● WHAT YOU HAVE TO DO
Find "Viewport: 1568px width, 605px height." and "Given: Click the Cancel button" in the records below. Copy the lines holding them and every line between, exactly, and no others.
:: DATA EXTRACT ::
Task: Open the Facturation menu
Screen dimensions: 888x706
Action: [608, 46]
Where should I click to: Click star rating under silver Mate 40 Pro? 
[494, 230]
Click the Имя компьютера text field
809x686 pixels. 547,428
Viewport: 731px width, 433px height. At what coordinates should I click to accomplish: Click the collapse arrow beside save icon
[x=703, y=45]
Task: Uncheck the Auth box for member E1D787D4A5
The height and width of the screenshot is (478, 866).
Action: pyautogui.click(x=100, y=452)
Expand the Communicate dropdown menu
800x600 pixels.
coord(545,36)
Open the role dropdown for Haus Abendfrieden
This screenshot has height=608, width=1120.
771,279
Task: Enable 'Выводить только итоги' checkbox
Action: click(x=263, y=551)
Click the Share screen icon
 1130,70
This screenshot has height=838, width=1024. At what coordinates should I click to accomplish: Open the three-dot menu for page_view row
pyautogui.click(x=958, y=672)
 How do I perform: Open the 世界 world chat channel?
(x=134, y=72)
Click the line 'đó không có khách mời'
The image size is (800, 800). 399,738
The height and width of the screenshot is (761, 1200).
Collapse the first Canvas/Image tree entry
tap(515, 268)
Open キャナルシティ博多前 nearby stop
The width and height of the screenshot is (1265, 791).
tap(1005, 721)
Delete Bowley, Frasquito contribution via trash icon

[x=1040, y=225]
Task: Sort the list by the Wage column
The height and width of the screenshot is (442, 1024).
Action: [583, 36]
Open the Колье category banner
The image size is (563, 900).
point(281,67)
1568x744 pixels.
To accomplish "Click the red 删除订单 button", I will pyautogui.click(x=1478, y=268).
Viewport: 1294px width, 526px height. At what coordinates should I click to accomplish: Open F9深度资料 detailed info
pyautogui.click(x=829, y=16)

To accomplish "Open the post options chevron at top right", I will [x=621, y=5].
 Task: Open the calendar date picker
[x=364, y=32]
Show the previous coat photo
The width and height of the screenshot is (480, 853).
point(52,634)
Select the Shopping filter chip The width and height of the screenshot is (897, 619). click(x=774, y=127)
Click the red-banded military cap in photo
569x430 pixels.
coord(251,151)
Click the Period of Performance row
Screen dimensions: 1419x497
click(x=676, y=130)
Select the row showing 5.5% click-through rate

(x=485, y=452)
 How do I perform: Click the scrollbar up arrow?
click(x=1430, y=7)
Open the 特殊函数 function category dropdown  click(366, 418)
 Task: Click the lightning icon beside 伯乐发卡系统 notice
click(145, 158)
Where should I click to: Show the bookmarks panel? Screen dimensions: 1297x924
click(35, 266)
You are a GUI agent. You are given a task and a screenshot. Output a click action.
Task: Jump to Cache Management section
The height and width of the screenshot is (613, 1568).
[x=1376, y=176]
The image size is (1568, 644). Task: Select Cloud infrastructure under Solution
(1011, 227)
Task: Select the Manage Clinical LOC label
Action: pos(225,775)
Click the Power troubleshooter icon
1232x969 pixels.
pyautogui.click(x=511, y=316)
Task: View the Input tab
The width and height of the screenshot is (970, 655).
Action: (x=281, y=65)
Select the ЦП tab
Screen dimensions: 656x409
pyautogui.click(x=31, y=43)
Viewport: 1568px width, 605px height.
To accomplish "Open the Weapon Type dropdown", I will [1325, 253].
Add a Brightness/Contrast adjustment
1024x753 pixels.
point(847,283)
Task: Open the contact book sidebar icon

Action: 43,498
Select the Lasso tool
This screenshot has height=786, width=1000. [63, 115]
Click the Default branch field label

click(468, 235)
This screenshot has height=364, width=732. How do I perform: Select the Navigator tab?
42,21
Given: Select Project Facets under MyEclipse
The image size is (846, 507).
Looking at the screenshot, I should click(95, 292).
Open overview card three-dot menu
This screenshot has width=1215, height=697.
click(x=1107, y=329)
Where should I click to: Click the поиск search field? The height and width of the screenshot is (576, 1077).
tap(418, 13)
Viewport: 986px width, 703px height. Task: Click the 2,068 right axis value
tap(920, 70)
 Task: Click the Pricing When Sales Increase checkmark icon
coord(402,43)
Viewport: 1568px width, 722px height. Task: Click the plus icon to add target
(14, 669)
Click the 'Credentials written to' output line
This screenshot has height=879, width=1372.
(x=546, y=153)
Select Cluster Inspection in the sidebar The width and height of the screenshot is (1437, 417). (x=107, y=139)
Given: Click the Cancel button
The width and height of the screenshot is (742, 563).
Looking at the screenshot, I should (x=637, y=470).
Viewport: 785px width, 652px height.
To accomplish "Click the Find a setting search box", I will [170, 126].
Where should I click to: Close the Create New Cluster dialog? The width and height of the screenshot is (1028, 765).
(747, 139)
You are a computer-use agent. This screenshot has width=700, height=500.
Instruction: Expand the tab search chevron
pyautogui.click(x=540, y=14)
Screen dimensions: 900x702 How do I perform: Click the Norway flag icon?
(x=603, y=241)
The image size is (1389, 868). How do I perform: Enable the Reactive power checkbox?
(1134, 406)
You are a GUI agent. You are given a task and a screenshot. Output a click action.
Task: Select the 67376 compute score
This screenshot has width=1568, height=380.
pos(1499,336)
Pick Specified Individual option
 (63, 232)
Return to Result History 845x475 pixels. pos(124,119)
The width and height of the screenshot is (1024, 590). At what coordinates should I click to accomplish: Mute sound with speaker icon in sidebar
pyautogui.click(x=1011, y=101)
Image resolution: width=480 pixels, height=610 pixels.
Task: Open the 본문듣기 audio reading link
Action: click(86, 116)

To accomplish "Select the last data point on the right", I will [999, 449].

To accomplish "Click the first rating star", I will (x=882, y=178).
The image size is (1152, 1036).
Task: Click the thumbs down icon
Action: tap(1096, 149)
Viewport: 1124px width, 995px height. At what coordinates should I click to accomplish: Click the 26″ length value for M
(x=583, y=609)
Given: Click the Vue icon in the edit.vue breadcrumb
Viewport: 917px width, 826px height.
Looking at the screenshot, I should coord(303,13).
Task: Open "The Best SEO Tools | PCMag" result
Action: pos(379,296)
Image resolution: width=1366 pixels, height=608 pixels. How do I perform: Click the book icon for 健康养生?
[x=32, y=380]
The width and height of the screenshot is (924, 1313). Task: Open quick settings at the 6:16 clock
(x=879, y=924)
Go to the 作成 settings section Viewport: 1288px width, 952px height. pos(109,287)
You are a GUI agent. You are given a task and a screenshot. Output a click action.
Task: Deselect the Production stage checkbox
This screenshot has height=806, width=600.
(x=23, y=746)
:::
● FINISHED EXERCISE
Viewport: 1568px width, 605px height.
To accomplish "Open the Weapon Type dropdown", I will [1325, 253].
Add a Brightness/Contrast adjustment
1024x753 pixels.
point(847,283)
Task: Open the contact book sidebar icon

Action: 43,498
Select the Lasso tool
This screenshot has height=786, width=1000. [63, 115]
Click the Default branch field label

click(468, 235)
This screenshot has height=364, width=732. How do I perform: Select the Navigator tab?
42,21
Given: Select Project Facets under MyEclipse
The image size is (846, 507).
Looking at the screenshot, I should click(95, 292).
Open overview card three-dot menu
This screenshot has width=1215, height=697.
click(x=1107, y=329)
Where should I click to: Click the поиск search field? The height and width of the screenshot is (576, 1077).
tap(418, 13)
Viewport: 986px width, 703px height. Task: Click the 2,068 right axis value
tap(920, 70)
 Task: Click the Pricing When Sales Increase checkmark icon
coord(402,43)
Viewport: 1568px width, 722px height. Task: Click the plus icon to add target
(14, 669)
Click the 'Credentials written to' output line
This screenshot has height=879, width=1372.
(x=546, y=153)
Select Cluster Inspection in the sidebar The width and height of the screenshot is (1437, 417). (x=107, y=139)
Given: Click the Cancel button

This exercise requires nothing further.